Set down exactly the lines from the one containing "This screenshot has height=819, width=1456. Task: Click" through the last line of the records below, both included, and nothing else.

[Data supplied — start]

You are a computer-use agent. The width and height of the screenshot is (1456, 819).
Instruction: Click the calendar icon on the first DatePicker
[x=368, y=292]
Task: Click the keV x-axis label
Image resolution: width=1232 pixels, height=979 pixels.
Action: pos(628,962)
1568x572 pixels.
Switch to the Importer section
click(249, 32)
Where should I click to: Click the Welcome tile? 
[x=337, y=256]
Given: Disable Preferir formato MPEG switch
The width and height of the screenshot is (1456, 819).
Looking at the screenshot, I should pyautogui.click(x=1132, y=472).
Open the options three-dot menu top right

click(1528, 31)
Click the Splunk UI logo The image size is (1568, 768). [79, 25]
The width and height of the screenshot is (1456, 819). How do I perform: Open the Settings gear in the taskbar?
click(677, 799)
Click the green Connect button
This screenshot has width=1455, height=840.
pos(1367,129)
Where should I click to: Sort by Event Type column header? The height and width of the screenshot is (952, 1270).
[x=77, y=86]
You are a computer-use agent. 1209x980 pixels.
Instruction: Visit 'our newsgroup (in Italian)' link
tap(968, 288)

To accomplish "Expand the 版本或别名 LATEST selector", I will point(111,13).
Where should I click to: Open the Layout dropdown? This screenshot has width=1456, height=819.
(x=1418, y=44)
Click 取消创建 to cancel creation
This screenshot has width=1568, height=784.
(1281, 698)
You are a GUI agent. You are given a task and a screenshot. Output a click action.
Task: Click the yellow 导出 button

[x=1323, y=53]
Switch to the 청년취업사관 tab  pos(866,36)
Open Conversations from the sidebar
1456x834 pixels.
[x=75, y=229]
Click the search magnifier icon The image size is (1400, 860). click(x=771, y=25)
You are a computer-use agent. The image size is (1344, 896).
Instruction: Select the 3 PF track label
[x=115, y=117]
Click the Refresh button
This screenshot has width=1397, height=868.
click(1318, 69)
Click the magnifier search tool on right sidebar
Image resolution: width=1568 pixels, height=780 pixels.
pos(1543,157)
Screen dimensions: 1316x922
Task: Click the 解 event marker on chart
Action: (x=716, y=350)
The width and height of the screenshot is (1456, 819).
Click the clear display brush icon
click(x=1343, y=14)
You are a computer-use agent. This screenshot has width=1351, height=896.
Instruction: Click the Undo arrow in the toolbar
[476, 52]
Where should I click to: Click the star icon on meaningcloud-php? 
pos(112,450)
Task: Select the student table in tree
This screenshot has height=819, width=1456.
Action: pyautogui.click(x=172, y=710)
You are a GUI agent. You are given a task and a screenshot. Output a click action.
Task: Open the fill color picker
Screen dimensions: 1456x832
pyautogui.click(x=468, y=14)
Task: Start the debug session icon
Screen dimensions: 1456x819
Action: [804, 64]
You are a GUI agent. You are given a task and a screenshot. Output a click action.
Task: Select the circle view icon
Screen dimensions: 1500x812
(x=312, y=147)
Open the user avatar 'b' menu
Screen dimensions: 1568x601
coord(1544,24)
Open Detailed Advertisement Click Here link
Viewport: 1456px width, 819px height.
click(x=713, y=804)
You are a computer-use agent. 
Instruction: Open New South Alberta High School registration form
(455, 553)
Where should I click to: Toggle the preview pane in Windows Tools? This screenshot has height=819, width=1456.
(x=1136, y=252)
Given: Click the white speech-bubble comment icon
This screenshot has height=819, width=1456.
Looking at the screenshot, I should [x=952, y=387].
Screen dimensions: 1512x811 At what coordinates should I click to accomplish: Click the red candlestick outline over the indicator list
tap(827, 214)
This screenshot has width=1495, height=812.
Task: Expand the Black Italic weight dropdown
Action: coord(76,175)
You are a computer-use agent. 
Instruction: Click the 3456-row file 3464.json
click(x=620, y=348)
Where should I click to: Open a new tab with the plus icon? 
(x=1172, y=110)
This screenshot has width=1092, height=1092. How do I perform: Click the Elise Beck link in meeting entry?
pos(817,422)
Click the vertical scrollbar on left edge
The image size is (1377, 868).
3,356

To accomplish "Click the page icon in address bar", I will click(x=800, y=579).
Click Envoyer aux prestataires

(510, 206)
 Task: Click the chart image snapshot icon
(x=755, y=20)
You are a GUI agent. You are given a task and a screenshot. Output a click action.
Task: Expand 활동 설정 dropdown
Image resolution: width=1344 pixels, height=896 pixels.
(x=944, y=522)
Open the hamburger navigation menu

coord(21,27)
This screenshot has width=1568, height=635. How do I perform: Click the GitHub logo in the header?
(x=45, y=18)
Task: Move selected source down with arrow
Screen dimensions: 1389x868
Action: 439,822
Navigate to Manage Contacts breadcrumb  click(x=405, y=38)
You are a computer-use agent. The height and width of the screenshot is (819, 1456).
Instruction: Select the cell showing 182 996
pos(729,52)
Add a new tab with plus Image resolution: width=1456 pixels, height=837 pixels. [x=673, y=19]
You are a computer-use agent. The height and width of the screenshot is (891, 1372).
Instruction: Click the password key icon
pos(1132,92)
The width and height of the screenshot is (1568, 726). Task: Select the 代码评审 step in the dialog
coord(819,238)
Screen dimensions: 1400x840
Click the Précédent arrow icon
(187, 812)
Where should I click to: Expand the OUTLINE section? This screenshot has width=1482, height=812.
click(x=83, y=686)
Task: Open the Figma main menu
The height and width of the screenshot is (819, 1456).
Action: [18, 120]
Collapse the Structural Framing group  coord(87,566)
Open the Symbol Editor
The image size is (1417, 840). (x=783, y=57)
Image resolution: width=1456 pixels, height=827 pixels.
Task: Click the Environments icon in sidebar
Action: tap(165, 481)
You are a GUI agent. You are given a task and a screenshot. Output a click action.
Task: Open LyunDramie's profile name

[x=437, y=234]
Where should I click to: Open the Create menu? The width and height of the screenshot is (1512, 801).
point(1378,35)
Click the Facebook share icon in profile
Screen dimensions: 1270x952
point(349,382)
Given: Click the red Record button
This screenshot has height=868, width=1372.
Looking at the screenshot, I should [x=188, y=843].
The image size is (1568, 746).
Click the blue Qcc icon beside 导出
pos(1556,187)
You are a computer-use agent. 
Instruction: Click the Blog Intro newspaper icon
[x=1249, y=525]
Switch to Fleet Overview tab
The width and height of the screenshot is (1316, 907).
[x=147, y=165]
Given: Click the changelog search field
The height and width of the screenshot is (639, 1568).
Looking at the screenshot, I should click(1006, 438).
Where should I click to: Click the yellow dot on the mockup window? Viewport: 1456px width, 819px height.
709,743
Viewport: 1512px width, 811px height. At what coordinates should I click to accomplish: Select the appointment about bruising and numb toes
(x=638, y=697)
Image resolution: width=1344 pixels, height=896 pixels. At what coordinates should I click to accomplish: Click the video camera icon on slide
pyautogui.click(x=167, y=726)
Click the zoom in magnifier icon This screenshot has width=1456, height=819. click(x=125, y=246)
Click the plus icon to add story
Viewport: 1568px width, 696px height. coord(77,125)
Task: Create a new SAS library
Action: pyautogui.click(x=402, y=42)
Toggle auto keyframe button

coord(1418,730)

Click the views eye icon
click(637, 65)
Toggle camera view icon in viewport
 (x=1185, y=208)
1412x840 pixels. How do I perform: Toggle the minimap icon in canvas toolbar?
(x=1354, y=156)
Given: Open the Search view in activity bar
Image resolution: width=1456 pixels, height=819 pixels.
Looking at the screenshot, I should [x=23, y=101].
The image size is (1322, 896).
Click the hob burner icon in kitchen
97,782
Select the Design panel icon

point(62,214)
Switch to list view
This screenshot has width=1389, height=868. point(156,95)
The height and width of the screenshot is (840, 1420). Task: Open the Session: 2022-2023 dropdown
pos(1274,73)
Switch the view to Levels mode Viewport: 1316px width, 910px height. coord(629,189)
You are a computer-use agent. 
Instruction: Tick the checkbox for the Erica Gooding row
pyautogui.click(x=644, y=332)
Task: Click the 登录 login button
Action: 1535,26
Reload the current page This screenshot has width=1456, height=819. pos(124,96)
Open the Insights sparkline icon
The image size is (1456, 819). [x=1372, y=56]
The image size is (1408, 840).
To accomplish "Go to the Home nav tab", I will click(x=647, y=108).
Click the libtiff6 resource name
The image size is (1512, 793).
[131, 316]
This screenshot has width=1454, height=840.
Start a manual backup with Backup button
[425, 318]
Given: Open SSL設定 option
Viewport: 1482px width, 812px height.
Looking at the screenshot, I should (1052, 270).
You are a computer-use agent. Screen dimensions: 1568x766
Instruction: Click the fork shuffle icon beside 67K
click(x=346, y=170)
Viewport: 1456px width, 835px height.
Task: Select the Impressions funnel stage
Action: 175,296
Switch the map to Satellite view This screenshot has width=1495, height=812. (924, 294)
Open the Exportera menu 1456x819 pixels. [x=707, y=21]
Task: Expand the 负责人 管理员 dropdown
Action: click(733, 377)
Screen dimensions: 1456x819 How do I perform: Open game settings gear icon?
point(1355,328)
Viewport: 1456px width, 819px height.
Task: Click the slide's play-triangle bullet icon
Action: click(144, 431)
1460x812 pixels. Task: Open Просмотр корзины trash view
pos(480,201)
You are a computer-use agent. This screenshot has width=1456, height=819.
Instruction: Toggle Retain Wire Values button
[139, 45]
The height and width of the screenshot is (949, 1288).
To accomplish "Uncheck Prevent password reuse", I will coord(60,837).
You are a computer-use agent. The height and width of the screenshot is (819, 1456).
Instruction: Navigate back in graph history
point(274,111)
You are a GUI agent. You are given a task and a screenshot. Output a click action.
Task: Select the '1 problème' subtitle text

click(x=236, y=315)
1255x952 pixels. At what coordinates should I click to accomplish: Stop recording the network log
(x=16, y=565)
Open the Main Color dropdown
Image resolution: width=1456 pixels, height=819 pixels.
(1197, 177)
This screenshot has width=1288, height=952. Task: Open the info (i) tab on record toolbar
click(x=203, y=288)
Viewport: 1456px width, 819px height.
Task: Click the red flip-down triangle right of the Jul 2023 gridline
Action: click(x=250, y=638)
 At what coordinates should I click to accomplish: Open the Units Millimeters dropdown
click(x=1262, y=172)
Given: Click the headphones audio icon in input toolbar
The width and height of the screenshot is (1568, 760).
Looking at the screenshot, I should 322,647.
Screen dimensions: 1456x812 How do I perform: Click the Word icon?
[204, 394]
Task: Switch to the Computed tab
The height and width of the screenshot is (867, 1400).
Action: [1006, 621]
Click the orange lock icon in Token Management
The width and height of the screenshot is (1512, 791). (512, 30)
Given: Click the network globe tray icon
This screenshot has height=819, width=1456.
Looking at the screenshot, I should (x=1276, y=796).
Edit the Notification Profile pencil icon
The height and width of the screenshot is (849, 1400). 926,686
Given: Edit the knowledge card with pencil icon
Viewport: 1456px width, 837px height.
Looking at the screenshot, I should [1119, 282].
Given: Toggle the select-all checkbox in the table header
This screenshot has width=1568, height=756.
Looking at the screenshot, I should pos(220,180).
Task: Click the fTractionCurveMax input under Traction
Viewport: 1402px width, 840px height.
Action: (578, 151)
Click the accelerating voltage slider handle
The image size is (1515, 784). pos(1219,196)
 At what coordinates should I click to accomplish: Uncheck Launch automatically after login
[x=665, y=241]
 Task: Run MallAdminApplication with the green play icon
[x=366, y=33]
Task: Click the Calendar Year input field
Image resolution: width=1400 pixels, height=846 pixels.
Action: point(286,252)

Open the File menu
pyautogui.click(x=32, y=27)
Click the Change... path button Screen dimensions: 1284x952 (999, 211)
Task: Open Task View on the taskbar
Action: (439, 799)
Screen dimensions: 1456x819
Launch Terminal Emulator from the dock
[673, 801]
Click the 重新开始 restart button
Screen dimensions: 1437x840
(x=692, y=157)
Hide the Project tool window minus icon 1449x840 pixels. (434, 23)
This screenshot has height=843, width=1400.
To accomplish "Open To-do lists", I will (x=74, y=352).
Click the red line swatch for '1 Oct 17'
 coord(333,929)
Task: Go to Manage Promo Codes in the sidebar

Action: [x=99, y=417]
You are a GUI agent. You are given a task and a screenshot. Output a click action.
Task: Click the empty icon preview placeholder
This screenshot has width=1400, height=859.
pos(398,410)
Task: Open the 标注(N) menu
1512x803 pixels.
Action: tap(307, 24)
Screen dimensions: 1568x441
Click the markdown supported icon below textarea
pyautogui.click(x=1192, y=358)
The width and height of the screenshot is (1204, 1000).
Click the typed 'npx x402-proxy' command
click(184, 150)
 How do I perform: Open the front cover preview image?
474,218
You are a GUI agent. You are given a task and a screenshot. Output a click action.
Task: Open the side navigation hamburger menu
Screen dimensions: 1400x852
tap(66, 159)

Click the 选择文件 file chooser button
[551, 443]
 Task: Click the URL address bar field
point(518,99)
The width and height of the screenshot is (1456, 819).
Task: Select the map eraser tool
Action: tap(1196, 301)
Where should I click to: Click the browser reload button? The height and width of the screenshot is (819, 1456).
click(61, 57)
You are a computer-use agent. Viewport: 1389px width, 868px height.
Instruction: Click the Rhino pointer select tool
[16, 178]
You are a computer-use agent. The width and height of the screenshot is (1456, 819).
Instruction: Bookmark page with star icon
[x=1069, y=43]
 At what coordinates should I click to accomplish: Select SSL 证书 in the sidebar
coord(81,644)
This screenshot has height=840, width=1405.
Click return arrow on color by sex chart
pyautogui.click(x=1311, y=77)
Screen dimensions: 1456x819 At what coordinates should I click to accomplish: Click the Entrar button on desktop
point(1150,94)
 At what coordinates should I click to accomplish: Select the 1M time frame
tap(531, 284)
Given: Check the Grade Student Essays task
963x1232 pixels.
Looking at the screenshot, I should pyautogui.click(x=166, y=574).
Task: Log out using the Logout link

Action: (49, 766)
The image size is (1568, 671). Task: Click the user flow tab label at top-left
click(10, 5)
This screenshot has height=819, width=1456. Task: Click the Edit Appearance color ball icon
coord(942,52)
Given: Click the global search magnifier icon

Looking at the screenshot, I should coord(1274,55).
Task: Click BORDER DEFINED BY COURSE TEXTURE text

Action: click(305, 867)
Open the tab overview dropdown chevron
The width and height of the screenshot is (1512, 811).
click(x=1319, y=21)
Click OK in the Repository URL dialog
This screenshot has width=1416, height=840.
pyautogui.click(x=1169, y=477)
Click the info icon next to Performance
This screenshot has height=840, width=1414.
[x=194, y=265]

[Data supplied — finish]

Task result:
This screenshot has height=819, width=1456. Task: Click the Edit Appearance color ball icon
coord(942,52)
Given: Click the global search magnifier icon

Looking at the screenshot, I should coord(1274,55).
Task: Click BORDER DEFINED BY COURSE TEXTURE text

Action: click(305, 867)
Open the tab overview dropdown chevron
The width and height of the screenshot is (1512, 811).
click(x=1319, y=21)
Click OK in the Repository URL dialog
This screenshot has width=1416, height=840.
pyautogui.click(x=1169, y=477)
Click the info icon next to Performance
This screenshot has height=840, width=1414.
[x=194, y=265]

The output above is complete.